Né le 16 décembre 1786 à Bunzac (La Rochefoucauld), il est le fils de Léonard, baron du Lindois et seigneur des Deffants et de Marthe-Thérèse Binet de Moulinneuf. Son père, émigré, est fusillé à Quiberon en 1795. Eutrope-Alexis, dont la mère a été amnistiée en 1802, entre à l'École Spéciale militaire de Fontainebleau en janvier 1806. Il est nommé sous-lieutenant le 9 novembre (19 ans) dont le 22e régiment de chasseurs à cheval où servent déjà un grand nombre de nobles charentais pris sous la protection du général Garnier de La Boissière. Il sert en Prusse (1806) et en Pologne (1807). Peu attiré par le métier des armes, il donne sa démission en 1810. À la Restauration, il devient maire d'Angoulême en 1825. Sa conduite, ultra et cléricale, provoque fréquemment les libéraux. Par deux fois, il se présente aux élections législatives, mais il est toujours battu, la seconde candidature étant presque une humiliation tant son rival réalise un score écrasant. Après la révolution de Juillet, il s'exile alors sur ses terres à Bunzac. En 1835, il paye 1 872,35 francs de contributions, possédant des terres à Angoulême, à Pranzac, à Nérigean (Gironde) et à Agonac (Dordogne). Il décède le 4 février 1867 (80 ans) à Bunzac. Il était l'époux d'Anne de Cheyron. Légitimiste jusqu'à sa mort, il refuse la médaille de Saint-Hélène en 1857. Sa tombe existe encore au cimetière de Bunzac.

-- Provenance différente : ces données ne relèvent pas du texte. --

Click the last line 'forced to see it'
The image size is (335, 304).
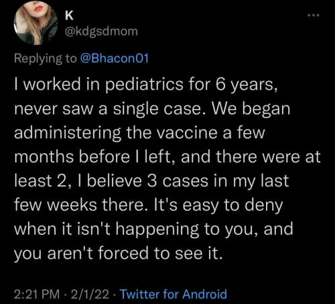tap(160, 253)
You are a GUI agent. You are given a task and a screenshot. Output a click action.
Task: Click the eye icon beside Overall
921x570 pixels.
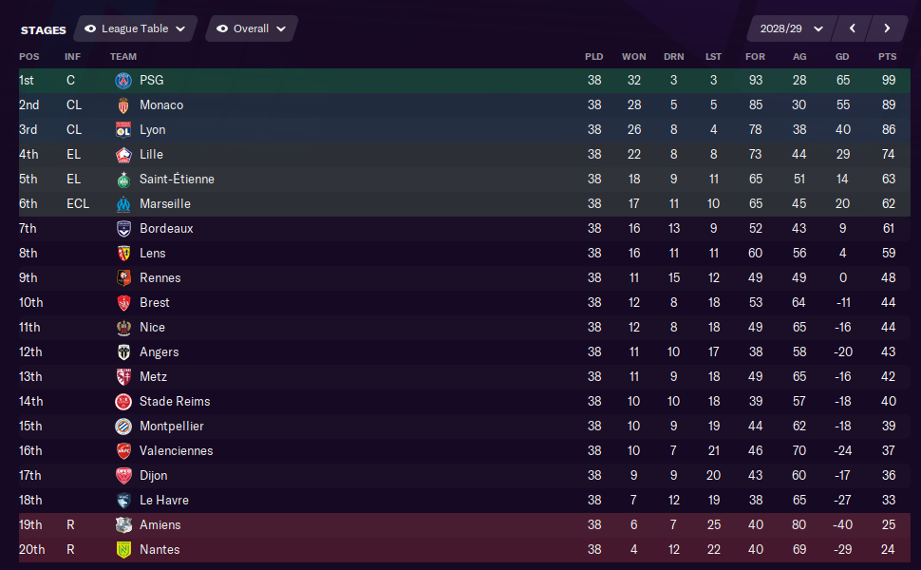[x=222, y=29]
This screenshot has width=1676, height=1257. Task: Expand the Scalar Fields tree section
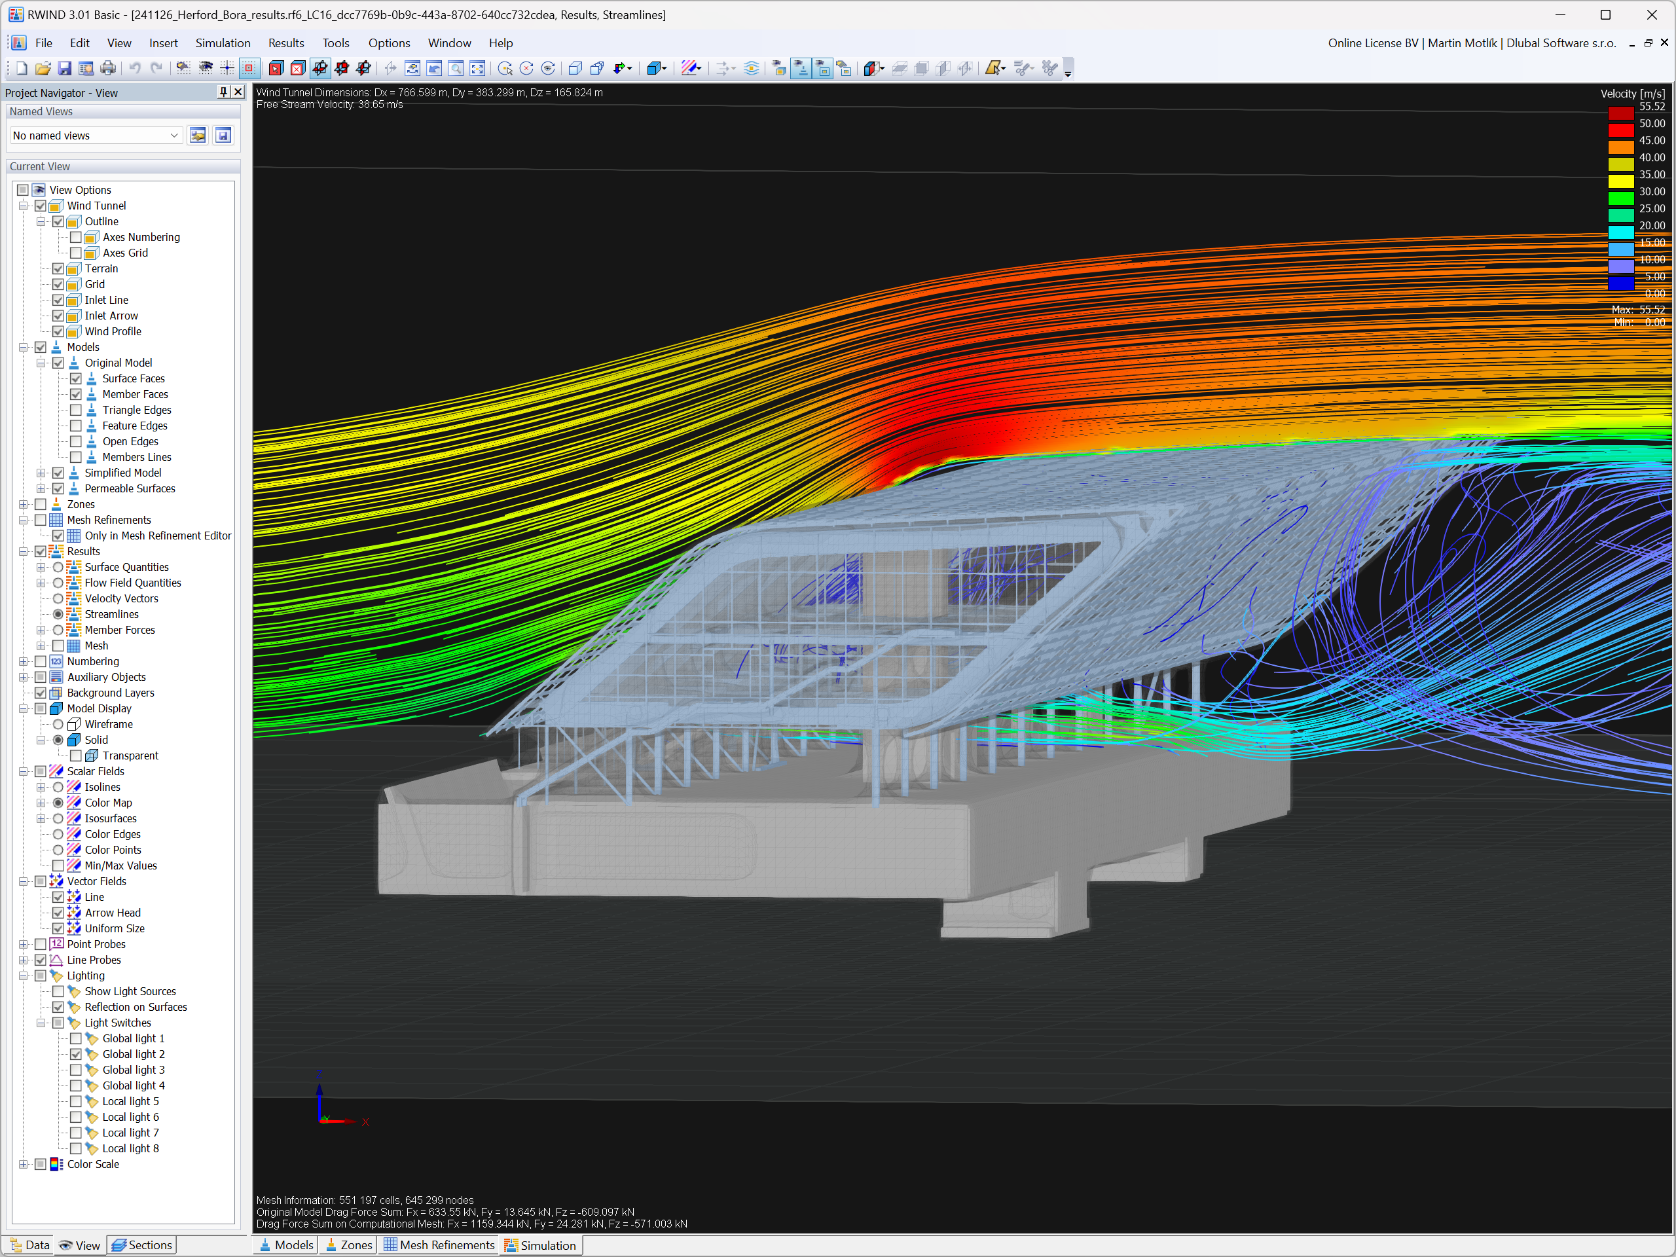click(x=25, y=771)

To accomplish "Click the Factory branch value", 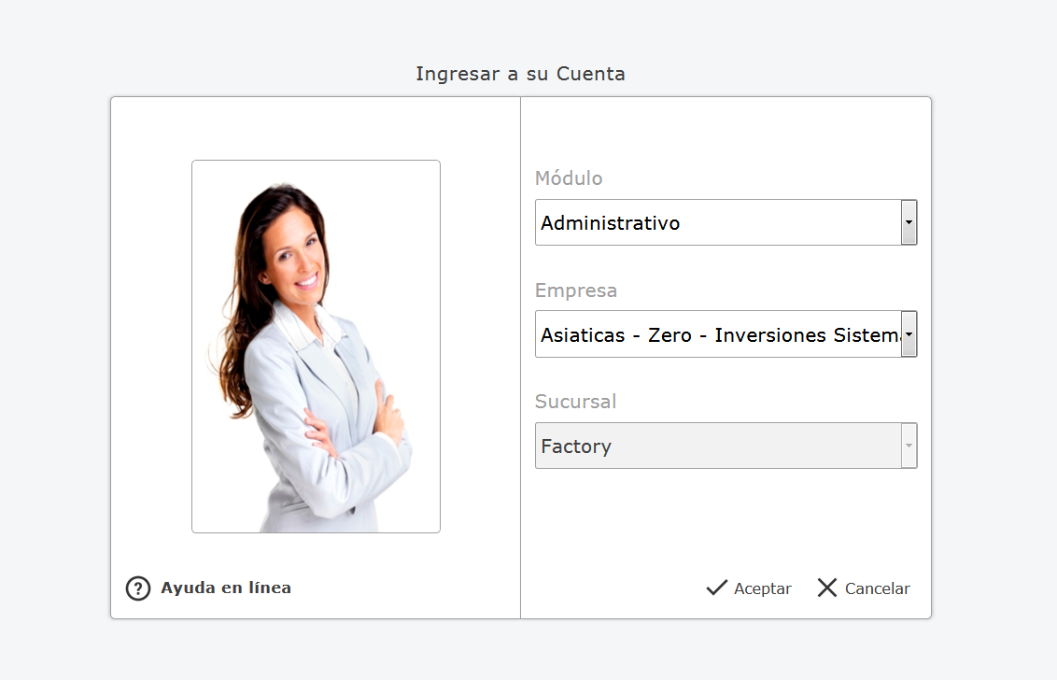I will [576, 446].
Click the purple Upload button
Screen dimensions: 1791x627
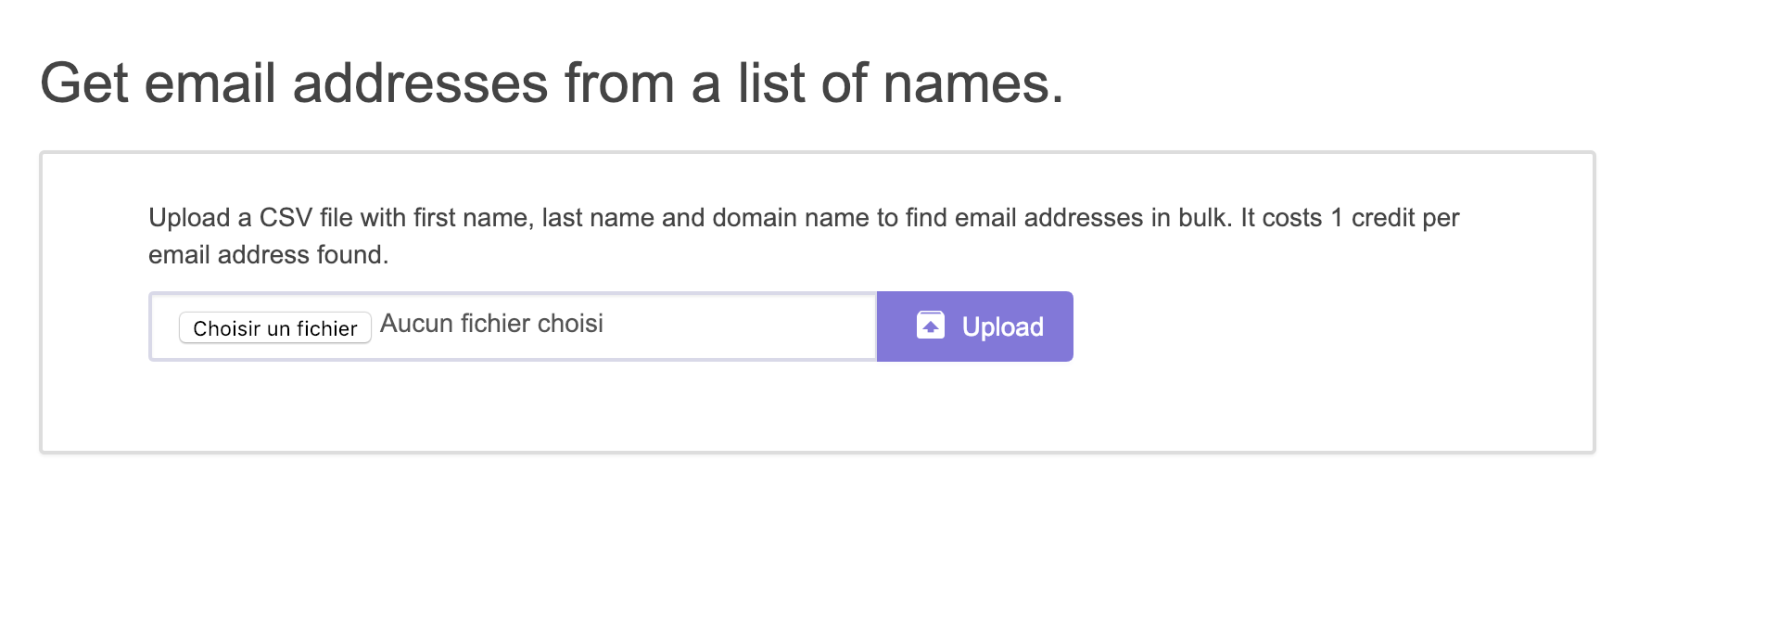pos(974,326)
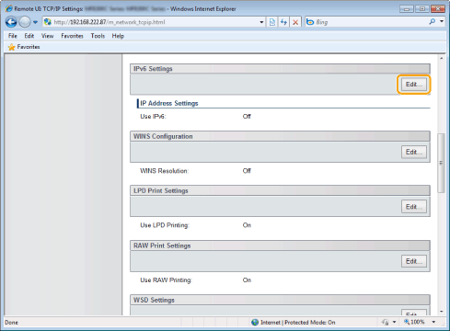Click Edit button for LPD Print Settings
The image size is (450, 331).
[414, 207]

François-Casimir Chasteigner (1788-1873)

Frère du précédent, il est né le 18 avril 1788 à Bunzac (La Rochefoucauld. Il entre lui aussi à l'École Spéciale militaire de Saint-Cyr en juin 1806. Bénéficiant de la protection du général Garnier de La Boissière, il entre le même jour que son frère dans le 22e chasseur à cheval avec le grade de sous-lieutenant (18 ans). Après les campagnes de Prusse (1806) et de Pologne (1807), il sert en Espagne et au Portugal. Le 22 mars 1809, il a un cheval tué sous lui. Il est dispensé de service militaire pour cause de santé le 31 août 1812. Sous la première Restauration, il est incorporé dans les chevau-légers du roi. Il est nommé chevalier de la Légion d'honneur le 24 août 1814 puis obtient le grade de capitaine le 14 février 1815. Pendant les Cent-Jours, il ne sert pas. Sa conduite lui vaut d'être nommé en novembre  1815 dans le 2e régiment de la Garde royale puis chef d'escadron le 14 février 1819. Il se marie à Bordeaux avec Françoise-Eléonore Béchade, le 21 février 1821, fille de Vidal baron de Béchade, conseiller en la cour royale de Bordeaux, et de Catherine de Pelissier. Le contrat de mariage signale que les époux sont à la tête chacun d'une fortune de plus de 100 000 francs. Il est décoré de la croix de Saint-Louis le 23 mai 1825. En réforme le 14 février 1828, il obtient une retraite de 2 010 francs le 24 janvier 1838 qu'il touche à Bordeaux. Il décède à Bordeaux, au 20 rue de Rohan, le 23 mars 1873 (85 ans).

Source : Dictionnaire biographique des officiers charentais de la Grande Armée, de Stéphane Calvet.